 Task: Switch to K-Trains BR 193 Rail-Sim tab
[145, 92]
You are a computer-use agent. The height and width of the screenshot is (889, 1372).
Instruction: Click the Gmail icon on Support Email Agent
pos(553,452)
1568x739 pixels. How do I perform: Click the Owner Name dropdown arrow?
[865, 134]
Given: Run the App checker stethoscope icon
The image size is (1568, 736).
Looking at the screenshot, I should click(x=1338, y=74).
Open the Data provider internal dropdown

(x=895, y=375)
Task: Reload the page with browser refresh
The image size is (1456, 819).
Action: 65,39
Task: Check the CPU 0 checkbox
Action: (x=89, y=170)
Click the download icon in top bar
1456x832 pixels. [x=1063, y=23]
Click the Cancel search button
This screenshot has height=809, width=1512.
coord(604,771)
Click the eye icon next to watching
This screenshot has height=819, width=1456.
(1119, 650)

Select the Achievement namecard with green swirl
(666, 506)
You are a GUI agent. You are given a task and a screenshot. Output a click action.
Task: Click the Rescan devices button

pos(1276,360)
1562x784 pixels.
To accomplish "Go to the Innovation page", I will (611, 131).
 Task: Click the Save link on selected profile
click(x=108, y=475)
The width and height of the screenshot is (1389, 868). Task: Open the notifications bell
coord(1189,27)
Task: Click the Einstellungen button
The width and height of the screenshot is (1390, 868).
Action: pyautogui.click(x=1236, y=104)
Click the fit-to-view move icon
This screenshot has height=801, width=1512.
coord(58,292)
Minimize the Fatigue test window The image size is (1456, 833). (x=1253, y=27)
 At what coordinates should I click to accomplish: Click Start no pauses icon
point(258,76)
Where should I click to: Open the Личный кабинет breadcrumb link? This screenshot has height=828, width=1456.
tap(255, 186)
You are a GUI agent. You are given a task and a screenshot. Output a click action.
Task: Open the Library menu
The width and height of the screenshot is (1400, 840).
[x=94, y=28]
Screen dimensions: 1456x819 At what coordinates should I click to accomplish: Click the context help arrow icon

*Work request*: Pull out all lines from the entries above that include the word "page".

*Worked solution*:
Task: Reload the page with browser refresh
To accomplish "Go to the Innovation page", I will (611, 131).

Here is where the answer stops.